The genotypic and allelic frequency associations of gene polymorphism in normotensive HIV−negative women compared to preeclamptic HIV−negative women. The result shows no significant association between the genotypic frequencies of AA vs GG [OR = 0.8333; 95% CI 0.2512–3.038; adjusted p > 0.9999], AA vs AG [OR = 0.7433; 95% CI (0.7059–2.667); adjusted p = 0.7433], and AG vs GG [OR = 1.181; 95% CI (0.4992–2.795); adjusted p = 0.8281] in the two groups. Similarly, when considering dominant, recessive, and over-dominant alleles, no significant associations were found between normotensive HIV−negative pregnant and preeclamptic HIV−negative groups. The comparisons of AA vs AG + GG [OR = 0.7714; 95% CI (0.2440–2.478); adjusted p = 0.7625], AA + AG vs GG [OR = 1.094; 95% CI (0.4720–2.354); adjusted p = 0.8409), and AA + GG vs AG [OR = 0.8173; 95% CI (0.3767–1.798); adjusted p = 0.6801] did not show significant differences. Additionally, the allelic frequency association between A and G also showed no significant difference between the two groups [OR = 1.436; 95% CI (0.7579–2.664); adjusted p = 0.3278] (Table 3).

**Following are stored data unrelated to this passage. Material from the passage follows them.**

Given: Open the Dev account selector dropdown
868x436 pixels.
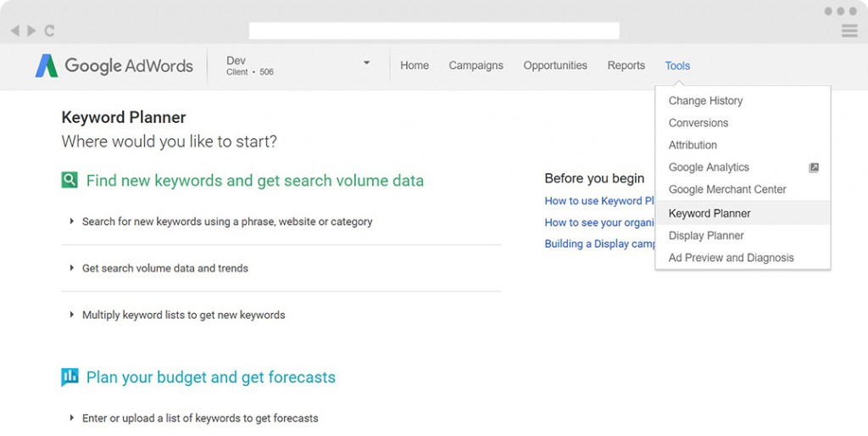Looking at the screenshot, I should coord(366,63).
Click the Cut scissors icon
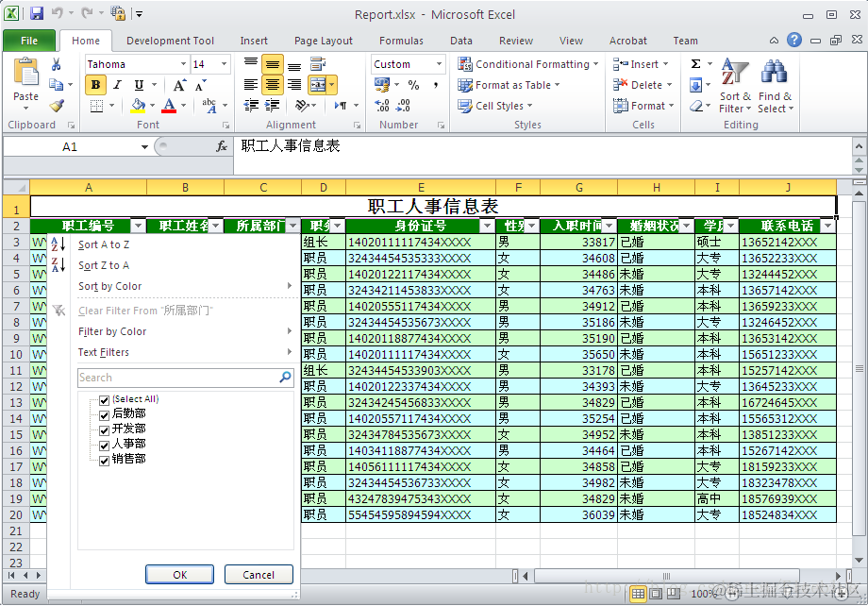The width and height of the screenshot is (868, 606). point(56,64)
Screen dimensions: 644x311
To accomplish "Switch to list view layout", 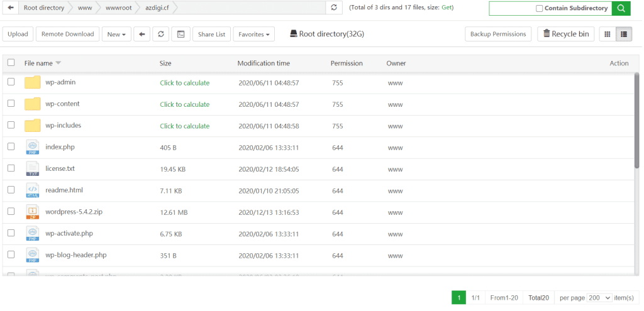I will (x=623, y=34).
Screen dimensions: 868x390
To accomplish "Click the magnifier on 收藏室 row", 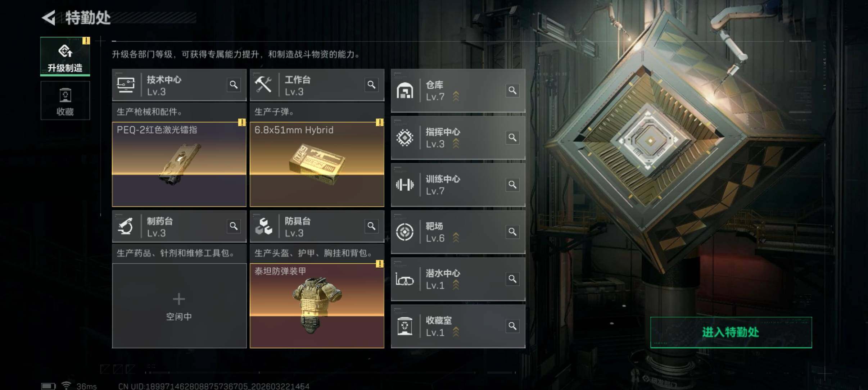I will point(512,326).
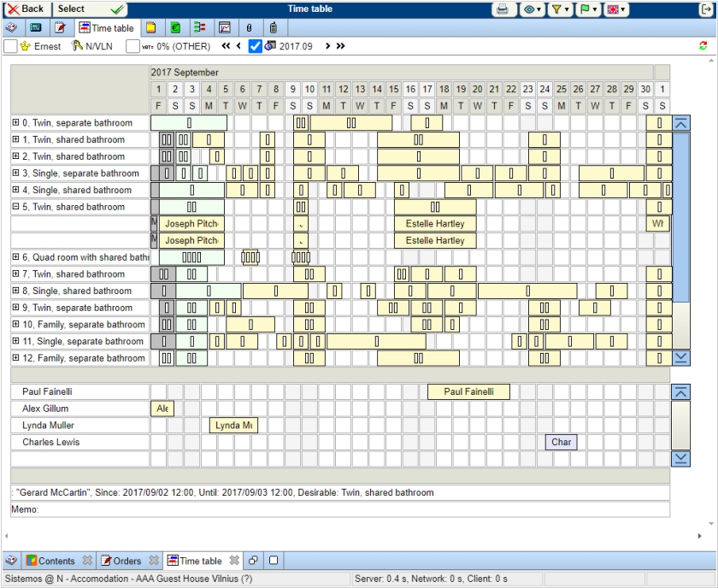
Task: Click the mobile phone tab icon
Action: (x=274, y=28)
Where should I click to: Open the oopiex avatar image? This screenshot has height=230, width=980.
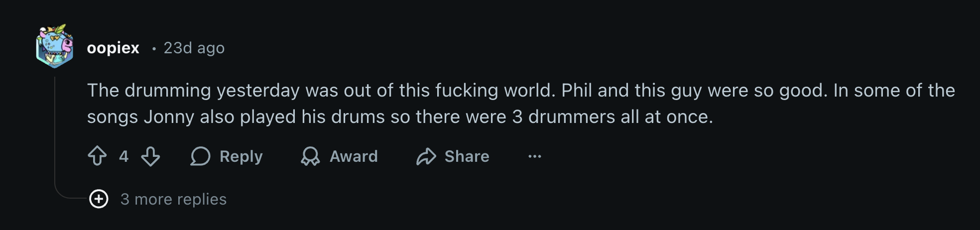coord(55,46)
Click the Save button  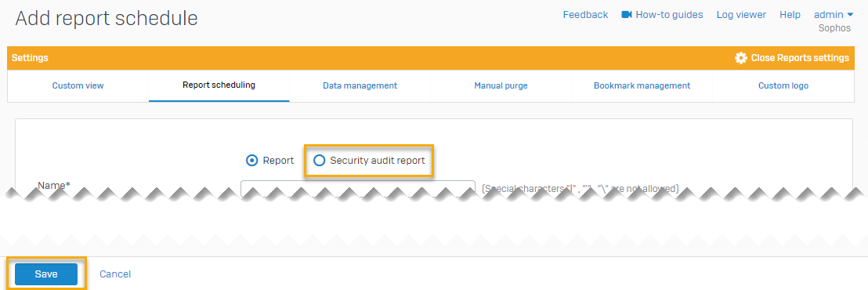pyautogui.click(x=46, y=274)

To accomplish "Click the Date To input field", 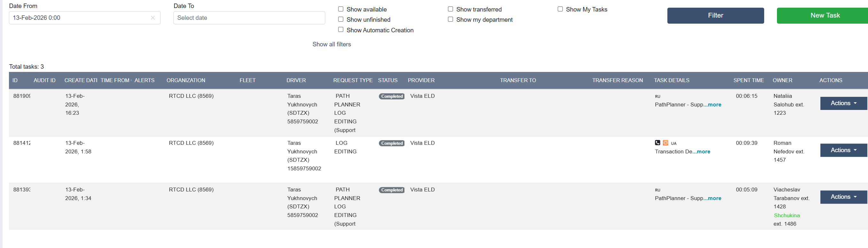I will pyautogui.click(x=249, y=18).
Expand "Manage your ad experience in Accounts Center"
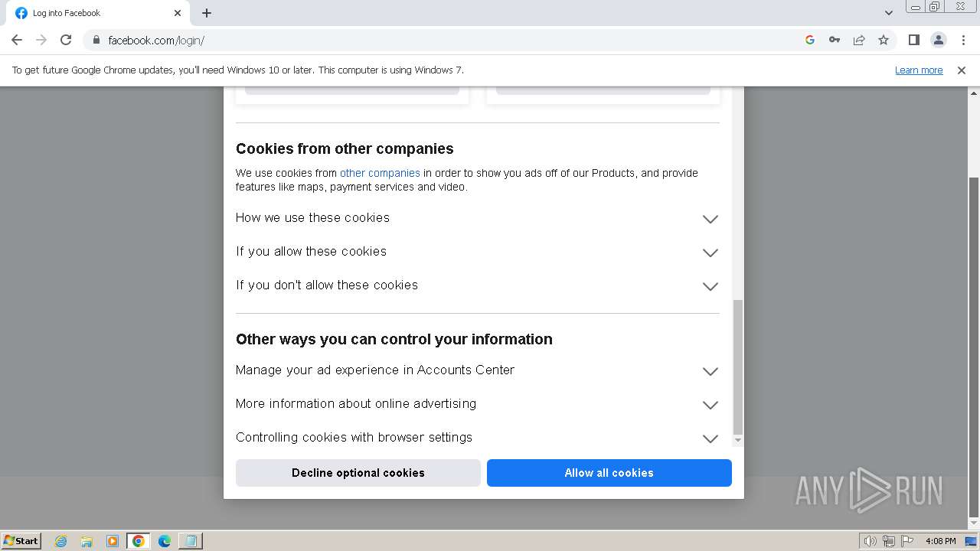Viewport: 980px width, 551px height. 710,371
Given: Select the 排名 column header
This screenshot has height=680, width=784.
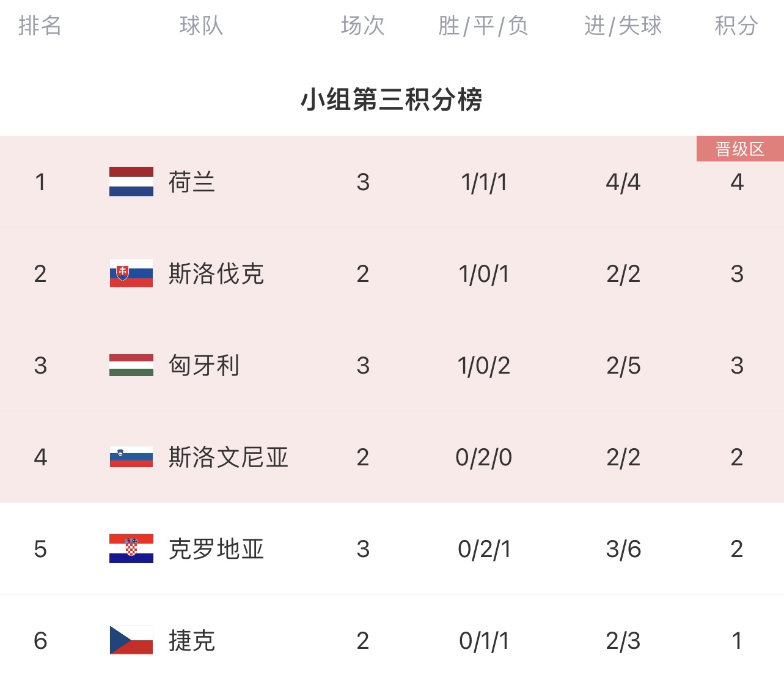Looking at the screenshot, I should (40, 26).
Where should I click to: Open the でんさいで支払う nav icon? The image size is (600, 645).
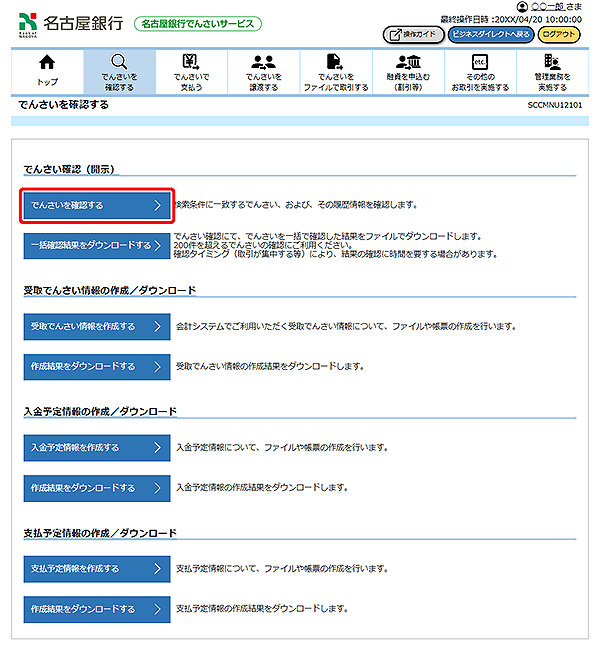pos(191,62)
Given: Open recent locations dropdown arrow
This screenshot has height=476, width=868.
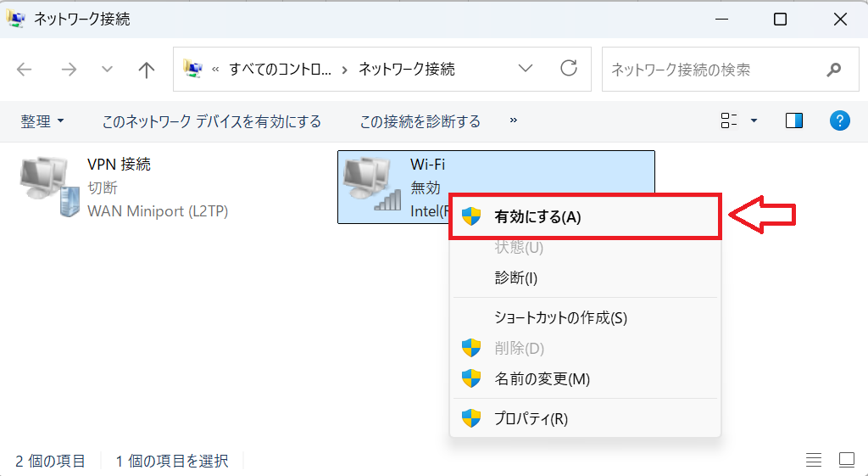Looking at the screenshot, I should point(107,70).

Normotensive HIV positive vs preeclamptic HIV positive
The genotype frequencies of rs493273: AA 8(25%), AG 12(37.5%), and GG 12(37.5%) in normotensive HIV−positive pregnant women and AA 13(10.57%), AG 25 (20.32%) and GG 23 (18.69%) in preeclamptic HIV−positive (Table 2). The allele frequencies A and G were 17 (26.56%) and 47(73.43%) in normotensive-HIV positive pregnant women and 37 (33.33%) and 85 (69.10%) in preeclamptic-HIV positive.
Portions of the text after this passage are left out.